[Records drawn from a dataset]
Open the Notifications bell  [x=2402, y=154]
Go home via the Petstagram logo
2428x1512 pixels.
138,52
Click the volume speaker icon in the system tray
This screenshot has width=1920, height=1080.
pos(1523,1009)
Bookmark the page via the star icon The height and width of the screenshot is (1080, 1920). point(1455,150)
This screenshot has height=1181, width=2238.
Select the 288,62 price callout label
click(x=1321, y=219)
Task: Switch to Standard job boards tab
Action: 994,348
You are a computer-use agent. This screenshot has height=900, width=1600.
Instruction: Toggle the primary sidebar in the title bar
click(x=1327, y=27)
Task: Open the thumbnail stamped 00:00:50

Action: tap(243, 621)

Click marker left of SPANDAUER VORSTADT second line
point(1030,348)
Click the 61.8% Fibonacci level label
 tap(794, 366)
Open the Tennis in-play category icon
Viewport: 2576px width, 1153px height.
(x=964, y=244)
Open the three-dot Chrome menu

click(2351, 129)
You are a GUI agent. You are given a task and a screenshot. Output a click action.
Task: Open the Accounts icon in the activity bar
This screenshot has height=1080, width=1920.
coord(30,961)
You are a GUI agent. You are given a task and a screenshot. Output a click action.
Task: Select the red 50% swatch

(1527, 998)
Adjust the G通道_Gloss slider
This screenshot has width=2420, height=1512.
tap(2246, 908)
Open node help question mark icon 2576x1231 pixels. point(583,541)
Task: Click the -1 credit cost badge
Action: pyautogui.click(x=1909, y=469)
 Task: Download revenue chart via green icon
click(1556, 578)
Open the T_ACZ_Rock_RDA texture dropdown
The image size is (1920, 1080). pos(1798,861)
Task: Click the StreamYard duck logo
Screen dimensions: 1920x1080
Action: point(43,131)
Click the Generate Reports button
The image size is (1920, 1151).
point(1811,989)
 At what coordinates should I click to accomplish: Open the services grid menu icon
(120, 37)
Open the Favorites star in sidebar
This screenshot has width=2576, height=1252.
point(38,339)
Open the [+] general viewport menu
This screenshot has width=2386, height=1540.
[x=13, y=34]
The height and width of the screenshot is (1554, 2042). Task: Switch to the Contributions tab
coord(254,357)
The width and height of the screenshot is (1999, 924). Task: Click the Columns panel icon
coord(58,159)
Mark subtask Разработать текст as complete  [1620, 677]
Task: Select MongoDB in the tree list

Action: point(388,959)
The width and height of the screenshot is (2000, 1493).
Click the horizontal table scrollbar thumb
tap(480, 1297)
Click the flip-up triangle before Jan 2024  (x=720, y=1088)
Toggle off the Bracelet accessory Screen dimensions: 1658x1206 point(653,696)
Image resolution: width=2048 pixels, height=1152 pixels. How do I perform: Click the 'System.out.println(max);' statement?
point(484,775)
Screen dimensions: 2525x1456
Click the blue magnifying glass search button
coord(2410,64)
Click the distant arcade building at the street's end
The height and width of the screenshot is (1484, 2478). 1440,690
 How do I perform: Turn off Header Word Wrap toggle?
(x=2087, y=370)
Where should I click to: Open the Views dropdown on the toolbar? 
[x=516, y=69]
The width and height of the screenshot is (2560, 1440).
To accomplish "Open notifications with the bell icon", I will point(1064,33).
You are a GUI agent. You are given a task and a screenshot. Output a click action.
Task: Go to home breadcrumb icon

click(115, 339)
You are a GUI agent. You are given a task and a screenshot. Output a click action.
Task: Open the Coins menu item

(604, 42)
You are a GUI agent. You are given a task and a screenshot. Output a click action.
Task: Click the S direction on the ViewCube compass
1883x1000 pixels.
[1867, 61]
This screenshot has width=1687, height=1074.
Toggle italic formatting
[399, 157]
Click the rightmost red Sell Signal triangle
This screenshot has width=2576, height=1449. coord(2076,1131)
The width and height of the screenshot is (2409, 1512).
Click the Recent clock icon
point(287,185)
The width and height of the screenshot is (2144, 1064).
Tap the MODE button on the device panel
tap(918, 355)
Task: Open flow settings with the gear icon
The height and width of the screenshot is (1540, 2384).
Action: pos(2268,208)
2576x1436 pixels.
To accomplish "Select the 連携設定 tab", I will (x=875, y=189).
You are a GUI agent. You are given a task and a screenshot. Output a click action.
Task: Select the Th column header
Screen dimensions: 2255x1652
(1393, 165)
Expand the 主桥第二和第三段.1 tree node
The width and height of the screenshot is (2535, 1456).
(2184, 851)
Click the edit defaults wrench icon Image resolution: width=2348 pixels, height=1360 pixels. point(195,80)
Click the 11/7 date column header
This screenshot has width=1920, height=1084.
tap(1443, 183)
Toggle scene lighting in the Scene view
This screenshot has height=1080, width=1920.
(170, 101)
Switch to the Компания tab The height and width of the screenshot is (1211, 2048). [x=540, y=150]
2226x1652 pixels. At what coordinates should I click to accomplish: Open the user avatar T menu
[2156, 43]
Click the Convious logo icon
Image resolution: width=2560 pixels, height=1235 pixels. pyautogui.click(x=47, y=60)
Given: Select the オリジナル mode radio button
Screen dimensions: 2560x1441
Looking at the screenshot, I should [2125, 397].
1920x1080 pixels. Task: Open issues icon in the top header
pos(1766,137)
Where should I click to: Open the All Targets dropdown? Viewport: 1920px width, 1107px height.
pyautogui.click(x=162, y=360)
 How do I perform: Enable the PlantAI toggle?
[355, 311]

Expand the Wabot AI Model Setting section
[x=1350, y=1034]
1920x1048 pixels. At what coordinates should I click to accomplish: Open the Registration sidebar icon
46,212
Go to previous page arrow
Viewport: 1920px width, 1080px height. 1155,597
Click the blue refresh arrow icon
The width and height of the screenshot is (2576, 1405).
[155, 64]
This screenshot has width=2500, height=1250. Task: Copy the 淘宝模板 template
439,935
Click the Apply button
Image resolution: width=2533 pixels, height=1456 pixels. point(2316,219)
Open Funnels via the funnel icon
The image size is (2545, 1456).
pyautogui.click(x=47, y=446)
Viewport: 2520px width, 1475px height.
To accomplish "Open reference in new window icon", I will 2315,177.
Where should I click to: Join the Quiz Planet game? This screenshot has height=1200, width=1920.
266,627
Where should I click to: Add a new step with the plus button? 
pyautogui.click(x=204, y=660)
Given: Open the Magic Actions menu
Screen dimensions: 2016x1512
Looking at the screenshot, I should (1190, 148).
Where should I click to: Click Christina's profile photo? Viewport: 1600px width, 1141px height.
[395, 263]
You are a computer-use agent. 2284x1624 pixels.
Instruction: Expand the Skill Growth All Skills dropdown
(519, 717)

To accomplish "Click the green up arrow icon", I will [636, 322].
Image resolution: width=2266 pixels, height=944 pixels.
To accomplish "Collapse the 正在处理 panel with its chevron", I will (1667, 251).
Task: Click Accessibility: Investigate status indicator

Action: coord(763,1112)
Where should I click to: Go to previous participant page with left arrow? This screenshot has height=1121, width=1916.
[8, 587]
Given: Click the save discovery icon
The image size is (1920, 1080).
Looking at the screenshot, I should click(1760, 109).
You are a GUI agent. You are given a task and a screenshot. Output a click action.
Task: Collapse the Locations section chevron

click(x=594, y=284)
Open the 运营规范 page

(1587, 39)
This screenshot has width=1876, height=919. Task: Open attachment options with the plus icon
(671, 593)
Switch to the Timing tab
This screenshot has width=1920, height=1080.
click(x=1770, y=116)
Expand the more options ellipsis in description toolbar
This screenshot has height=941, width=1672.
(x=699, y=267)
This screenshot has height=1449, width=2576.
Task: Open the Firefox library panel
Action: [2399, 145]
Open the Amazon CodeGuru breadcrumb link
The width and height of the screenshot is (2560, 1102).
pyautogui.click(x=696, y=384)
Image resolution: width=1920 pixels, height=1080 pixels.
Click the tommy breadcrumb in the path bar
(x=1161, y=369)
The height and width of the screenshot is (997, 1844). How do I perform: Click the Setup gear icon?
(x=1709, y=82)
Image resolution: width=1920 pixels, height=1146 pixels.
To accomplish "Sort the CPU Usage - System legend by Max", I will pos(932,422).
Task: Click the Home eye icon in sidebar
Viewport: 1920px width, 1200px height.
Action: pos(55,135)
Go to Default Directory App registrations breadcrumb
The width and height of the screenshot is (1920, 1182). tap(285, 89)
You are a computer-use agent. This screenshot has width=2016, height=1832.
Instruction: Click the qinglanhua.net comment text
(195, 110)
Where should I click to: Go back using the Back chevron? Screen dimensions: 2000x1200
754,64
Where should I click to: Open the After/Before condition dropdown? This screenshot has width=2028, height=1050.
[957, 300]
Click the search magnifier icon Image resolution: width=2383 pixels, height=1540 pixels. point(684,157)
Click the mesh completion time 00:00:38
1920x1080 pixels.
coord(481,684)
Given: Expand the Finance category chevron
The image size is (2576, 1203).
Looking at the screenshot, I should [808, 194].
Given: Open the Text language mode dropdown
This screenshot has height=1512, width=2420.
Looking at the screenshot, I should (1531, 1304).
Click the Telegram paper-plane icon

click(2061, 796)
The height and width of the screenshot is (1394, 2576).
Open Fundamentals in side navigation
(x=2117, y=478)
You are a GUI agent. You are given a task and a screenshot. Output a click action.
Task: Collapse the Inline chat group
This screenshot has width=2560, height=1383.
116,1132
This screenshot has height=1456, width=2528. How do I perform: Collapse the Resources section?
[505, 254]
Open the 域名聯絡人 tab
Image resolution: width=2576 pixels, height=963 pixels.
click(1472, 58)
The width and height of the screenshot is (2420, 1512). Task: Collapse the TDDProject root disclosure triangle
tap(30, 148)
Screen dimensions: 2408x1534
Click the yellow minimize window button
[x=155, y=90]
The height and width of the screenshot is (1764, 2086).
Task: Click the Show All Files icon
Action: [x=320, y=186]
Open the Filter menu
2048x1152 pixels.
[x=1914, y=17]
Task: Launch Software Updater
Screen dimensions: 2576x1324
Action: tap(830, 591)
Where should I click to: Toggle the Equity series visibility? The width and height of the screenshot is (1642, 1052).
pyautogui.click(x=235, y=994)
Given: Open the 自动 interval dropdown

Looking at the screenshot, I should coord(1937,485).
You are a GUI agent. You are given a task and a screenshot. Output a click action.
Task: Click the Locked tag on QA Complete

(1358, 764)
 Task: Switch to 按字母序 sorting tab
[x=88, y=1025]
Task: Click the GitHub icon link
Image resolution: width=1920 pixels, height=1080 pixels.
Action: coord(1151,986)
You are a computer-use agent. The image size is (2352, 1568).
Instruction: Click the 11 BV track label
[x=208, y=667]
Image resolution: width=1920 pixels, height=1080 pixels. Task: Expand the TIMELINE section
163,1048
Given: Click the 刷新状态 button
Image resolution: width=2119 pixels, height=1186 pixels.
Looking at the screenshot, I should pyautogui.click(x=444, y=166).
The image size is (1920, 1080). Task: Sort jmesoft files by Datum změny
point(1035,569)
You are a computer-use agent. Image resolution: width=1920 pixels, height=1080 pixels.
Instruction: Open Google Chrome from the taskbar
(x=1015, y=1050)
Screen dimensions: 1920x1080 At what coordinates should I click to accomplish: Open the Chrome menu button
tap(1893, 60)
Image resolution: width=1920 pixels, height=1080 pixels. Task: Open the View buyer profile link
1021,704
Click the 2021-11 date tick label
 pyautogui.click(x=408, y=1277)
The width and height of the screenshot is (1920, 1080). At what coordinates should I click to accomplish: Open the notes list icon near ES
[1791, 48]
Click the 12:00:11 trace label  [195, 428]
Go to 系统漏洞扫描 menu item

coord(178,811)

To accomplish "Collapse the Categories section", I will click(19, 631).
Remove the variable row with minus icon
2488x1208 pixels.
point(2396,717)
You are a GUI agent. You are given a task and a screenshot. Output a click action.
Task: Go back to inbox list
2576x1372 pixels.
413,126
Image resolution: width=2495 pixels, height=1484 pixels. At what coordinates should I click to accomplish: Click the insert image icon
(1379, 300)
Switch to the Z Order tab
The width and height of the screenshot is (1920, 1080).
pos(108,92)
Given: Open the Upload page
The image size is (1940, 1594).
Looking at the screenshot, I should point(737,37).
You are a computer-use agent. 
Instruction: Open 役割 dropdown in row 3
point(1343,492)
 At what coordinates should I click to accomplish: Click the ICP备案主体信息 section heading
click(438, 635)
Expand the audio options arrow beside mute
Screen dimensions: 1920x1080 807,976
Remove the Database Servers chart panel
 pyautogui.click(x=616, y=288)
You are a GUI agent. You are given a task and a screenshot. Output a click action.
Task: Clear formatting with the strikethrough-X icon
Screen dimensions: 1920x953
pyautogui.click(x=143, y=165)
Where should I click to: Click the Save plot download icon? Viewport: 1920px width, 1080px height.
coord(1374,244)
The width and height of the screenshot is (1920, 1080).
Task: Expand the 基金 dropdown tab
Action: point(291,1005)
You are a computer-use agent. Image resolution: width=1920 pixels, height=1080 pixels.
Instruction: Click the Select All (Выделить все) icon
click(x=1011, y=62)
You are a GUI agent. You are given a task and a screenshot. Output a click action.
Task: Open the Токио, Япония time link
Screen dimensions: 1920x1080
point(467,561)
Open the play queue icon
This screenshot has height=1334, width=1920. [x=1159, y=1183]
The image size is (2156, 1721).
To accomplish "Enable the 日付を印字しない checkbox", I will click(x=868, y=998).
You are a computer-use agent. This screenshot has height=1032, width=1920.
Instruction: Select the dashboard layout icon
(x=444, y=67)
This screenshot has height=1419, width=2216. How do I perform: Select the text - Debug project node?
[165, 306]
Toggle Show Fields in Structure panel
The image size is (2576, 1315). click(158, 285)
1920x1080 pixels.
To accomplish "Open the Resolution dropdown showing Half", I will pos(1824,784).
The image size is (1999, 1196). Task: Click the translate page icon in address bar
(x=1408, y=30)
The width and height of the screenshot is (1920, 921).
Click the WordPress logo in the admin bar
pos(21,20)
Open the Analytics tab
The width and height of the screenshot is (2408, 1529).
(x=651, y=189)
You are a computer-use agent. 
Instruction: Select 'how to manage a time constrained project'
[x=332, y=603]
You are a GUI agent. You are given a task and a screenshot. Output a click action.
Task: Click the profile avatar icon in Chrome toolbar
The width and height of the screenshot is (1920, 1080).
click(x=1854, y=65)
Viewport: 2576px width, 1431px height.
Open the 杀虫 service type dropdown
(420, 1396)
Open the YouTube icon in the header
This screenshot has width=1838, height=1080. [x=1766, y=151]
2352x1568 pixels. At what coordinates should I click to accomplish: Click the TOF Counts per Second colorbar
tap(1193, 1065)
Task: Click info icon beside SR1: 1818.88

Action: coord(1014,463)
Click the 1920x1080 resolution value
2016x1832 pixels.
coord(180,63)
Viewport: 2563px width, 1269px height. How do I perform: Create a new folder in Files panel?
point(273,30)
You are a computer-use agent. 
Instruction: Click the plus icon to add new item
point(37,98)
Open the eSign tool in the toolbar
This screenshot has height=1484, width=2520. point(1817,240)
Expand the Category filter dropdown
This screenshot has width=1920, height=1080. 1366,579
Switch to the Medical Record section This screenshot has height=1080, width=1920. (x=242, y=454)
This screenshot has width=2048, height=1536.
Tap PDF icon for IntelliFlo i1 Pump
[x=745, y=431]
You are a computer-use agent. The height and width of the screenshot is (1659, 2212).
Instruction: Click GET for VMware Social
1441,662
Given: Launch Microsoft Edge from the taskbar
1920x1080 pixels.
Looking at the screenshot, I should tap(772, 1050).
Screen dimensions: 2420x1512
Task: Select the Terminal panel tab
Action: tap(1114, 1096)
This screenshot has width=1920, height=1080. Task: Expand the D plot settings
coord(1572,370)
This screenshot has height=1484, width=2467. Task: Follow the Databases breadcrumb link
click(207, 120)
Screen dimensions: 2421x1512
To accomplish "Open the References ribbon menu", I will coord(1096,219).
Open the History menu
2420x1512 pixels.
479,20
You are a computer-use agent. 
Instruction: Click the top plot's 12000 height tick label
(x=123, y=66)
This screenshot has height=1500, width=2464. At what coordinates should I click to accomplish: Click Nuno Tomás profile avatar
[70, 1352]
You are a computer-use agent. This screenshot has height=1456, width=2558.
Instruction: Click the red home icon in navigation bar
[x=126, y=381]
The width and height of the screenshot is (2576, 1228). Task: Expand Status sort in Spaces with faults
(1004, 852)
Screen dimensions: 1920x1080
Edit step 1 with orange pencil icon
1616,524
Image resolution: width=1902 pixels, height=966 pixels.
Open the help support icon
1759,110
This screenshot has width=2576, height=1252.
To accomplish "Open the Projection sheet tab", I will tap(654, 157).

ABOUT THIS TASK = Search the data for the string "Launch" and copy every line where it appears.

ANSWER TO THIS PROBLEM =
Task: Launch Software Updater
Given: Launch Microsoft Edge from the taskbar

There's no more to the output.